> **EXERCISE OBJECTIVE**: Return every line of the entries below that contains the string "This", treating uppercase and lowercase letters as different.

[Raw records]
....

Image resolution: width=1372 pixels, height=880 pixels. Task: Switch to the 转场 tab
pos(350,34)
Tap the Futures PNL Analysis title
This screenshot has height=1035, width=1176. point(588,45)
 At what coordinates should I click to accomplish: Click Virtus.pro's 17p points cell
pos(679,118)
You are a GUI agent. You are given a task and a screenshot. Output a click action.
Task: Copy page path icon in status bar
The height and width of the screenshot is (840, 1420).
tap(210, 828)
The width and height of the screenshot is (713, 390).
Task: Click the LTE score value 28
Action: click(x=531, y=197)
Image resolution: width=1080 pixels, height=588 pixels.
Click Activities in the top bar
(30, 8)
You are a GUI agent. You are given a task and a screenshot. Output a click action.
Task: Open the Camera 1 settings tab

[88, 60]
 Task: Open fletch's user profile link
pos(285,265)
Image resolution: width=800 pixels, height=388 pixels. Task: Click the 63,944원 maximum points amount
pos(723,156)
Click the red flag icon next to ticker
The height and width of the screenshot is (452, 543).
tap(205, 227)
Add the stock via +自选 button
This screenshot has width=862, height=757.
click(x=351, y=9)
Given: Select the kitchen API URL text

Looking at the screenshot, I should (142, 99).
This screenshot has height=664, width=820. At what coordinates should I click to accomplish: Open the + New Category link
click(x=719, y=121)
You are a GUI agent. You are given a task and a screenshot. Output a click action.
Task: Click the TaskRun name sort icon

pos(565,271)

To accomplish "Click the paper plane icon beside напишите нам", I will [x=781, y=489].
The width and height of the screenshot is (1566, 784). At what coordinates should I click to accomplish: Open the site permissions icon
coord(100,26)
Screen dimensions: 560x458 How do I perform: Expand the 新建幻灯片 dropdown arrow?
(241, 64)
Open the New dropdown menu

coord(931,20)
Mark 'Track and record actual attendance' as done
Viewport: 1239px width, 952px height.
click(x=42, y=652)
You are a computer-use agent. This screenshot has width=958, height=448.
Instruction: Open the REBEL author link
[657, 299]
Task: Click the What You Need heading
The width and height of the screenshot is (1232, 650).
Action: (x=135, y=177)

....

> **CORRECT ANSWER**:
This screenshot has height=1035, width=1176. point(588,45)
This screenshot has width=862, height=757.
This screenshot has height=664, width=820. At what coordinates should I click to accomplish: Open the + New Category link
You are a computer-use agent. This screenshot has width=958, height=448.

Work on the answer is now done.